Organizing Training Program

In 2018 NJNP started a three month pilot, stipend Organizing Training Project(OIT), developing organizing and leadership skills for trans folks of color most directly and disproportionately impacted by violence resulting from the criminalization of sex work to organize locally impacted communities and lead the movement to decriminalize sex work and make the District of Columbia a safer space for trans, gender non-conforming (GNC), and gender expansive individuals and communities.

The Organizing Training Project Pilot (OTP) is intended for community members most-impacted by structural racism, transmisogny, state violence, and other biases whose manifestations individually and structurally adversely affect TGNC communities. NJNP is supporting three organizers through this program and hopes to support more pending trainees, volunteer capacity and funding. 

Last year, No Justice No Pride (NJNP) worked with SWAC to organize community members to provide testimony preventing a toxic “Nuisance” Bill in DC’s City Council — that would have further criminalized trans sex workers and people who are perceived as sex workers — from ever reaching a vote. We saw a need to bust myths, and build community-based support for SWAC’s goals. Shortly after, we launched the first phase of a Community Storytelling Project with 20 stories collected through surveys and small storytelling events led by directly-impacted trans community members around experiences related to Fare Evasion, Street & Public Harassment, Sex Work, Wellness, Housing, and Community Safety. 

To help facilitate this, NJNP started a pilot program last spring (The Organizing Training Project) to develop the organizing, storytelling and leadership skills of Trans folks of color disproportionately impacted by violence resulting from the criminalization of sex work while providing stipends as an safer form of employment to street based work. NJNP has since completed two rounds of Organizer-In-Trainings (OIT) with eight participants having completed the program. Four of these participants were organizers for the first phase of the Storytelling Project and since joined NJNP’s Steering Committee where they make strategic and administrative decisions for the collective. Now a year after starting this project we would like to do a second phase of the project to continue to build on the momentum and past successes towards our end goal of decriminalizing sex work in D.C.

▶ _Listed entries_
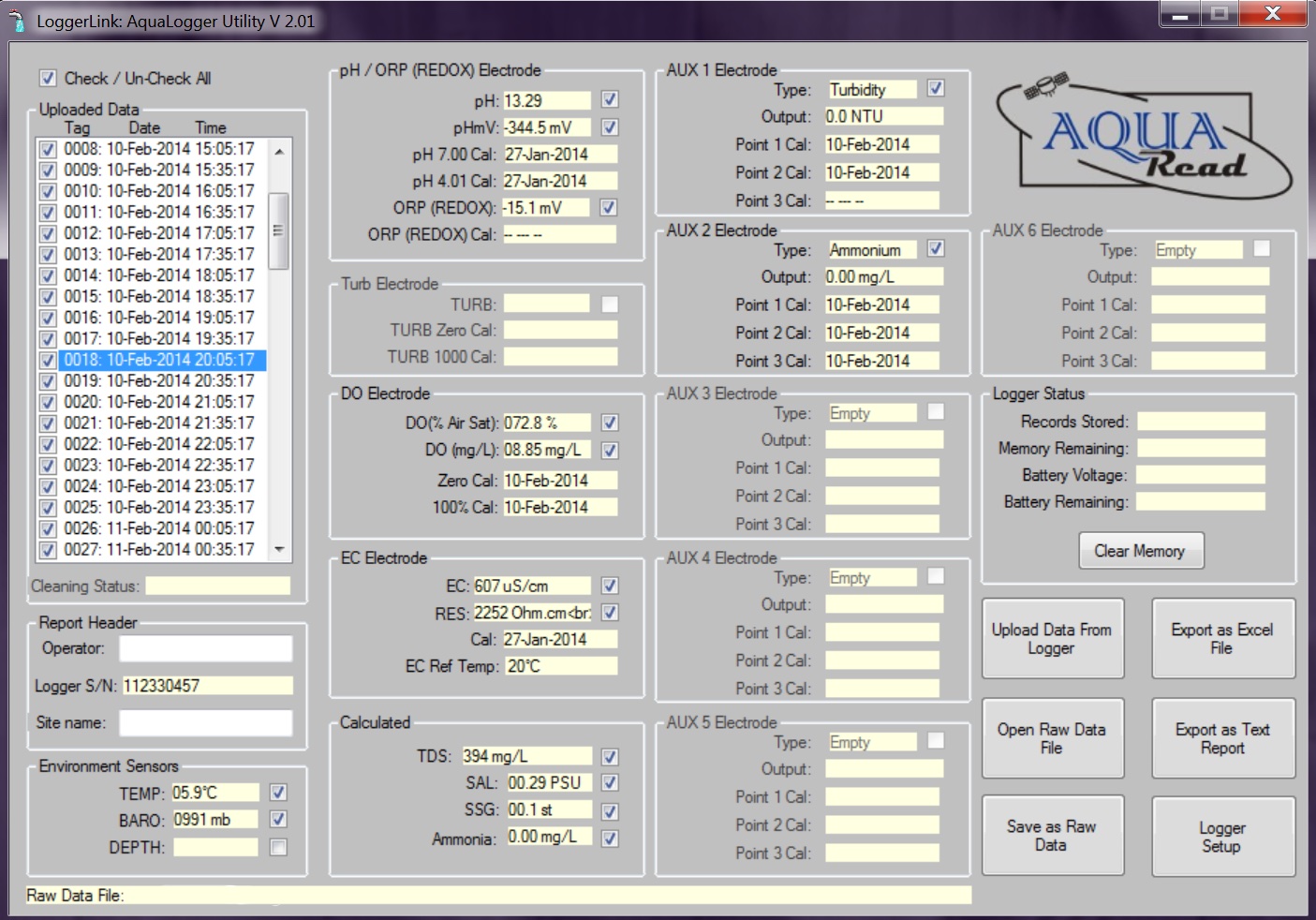Click Upload Data From Logger button
Viewport: 1316px width, 920px height.
pos(1052,639)
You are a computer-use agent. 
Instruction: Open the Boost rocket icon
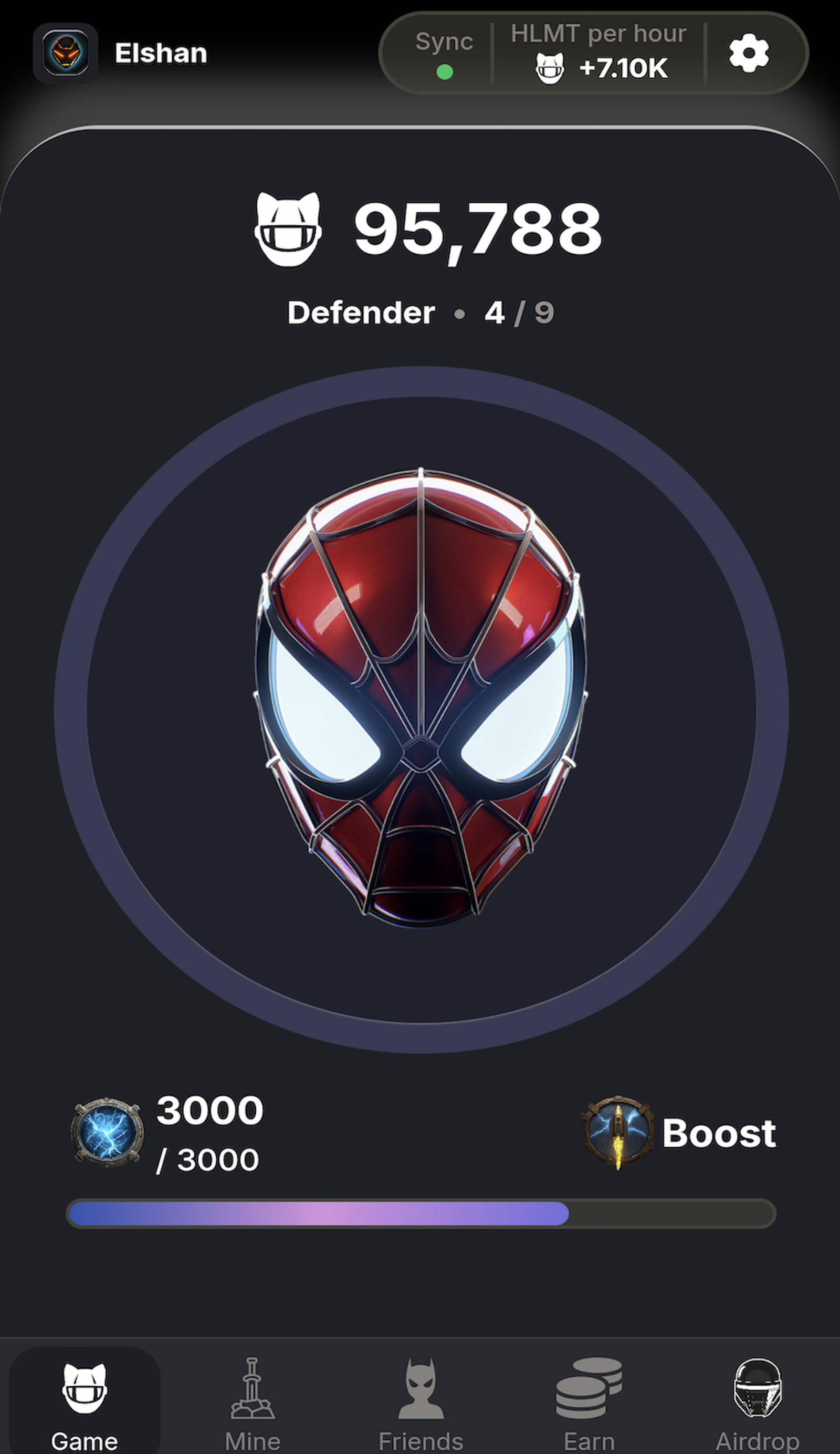tap(618, 1132)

▶ _Aim of the exercise_
Rewrite the passage on the Organizing Training Program from "The Organizing Training Project Pilot" to "capacity and funding.", putting "police violence" in place of "state violence". You can ignore the records.

▶ _Exercise result_
The Organizing Training Project Pilot (OTP) is intended for community members most-impacted by structural racism, transmisogny, police violence, and other biases whose manifestations individually and structurally adversely affect TGNC communities. NJNP is supporting three organizers through this program and hopes to support more pending trainees, volunteer capacity and funding.